I miss knowing our way around a place. Living for so many years in SF meant I could bike, walk, or take transit almost anywhere without consulting a map. Now, maps are our constant friends.
The upside of not knowing your way around is the constant discovery of new things. Every place, every turn of a corner, every walk to a museum, restaurant, or train station might have an unexpected gem just waiting for us to notice it.
Every fun discovery gives us a chance to chat with locals, like the gent who was coming to refill his milk bottles at the milk vending machine and walked us through the process. And then a man returning to his work truck from a hardware store nearby stopped to congratulate us on finally figuring out the vending machine, and we chatted for 20 minutes, hearing about his trips to Scotland and France and sharing our own travel stories. It’s not the same as seeing old friends while walking or biking in SF, and we’ll never see those two men again, but I will claim them as momentary friends.
Comfortable furniture. That we miss! If a hotel room has two chairs we consider ourselves lucky. If even one of them is actually comfortable we’re thrilled.
The uncomfortable furniture is a small price to pay for the privilege of travel like this. Our time in the UK helped us appreciate slow travel. And I’ve learned to fluff, flip, and rearrange the couch seat cushions in our rental apartments to try and eke out a bit more comfort .

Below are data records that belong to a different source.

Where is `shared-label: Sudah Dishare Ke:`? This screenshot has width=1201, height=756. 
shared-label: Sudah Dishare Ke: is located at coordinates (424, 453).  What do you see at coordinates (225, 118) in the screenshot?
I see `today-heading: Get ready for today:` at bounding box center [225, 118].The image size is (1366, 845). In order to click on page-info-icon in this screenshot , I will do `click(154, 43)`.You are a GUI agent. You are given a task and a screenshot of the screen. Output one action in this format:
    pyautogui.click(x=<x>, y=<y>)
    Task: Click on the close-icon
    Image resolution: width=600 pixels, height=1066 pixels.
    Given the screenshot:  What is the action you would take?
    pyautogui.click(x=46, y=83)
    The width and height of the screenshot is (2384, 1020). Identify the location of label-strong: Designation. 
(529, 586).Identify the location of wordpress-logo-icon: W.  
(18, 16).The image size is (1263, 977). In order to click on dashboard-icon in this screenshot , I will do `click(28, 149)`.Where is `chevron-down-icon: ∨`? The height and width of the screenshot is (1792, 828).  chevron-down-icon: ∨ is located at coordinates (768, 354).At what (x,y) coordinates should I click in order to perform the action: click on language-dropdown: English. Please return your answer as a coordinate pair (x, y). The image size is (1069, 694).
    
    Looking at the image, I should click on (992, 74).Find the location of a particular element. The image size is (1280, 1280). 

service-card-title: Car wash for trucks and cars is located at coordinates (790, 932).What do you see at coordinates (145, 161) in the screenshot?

So what have we learned to make ourselves happy and healthy while traveling long term? Cook for ourselves as much as possible which means apartments with kitchens. We amass a roving pantry when we’re staying in places with kitchens. And we check for a local farmers market first thing.
Exercise is key. Easy when bike touring and when getting a lot of walking in, but we both have specific stretches and strength building exercises we need to do. Enter travel yoga mat. It’s nice to have and even more, it’s a good reminder to actually do the stretches and work outs. After trying to buy it in person I caved and ordered from Amazon to be delivered to an Amazon locker in London. I also ended up ordering laundry detergent sheets from Amazon to be delivered to a locker in Liverpool. Again after failing to find them at local shops. As much as I don’t love Amazon, the ability to get deliveries while traveling is very helpful. Laundry sheets are a fantastic travel item. Light to carry and useful for sink laundry as well as for confusing all in one washer/dryer combo machines.
We are currently in France, swapping out some gear for our next adventures. Where to next? Italy.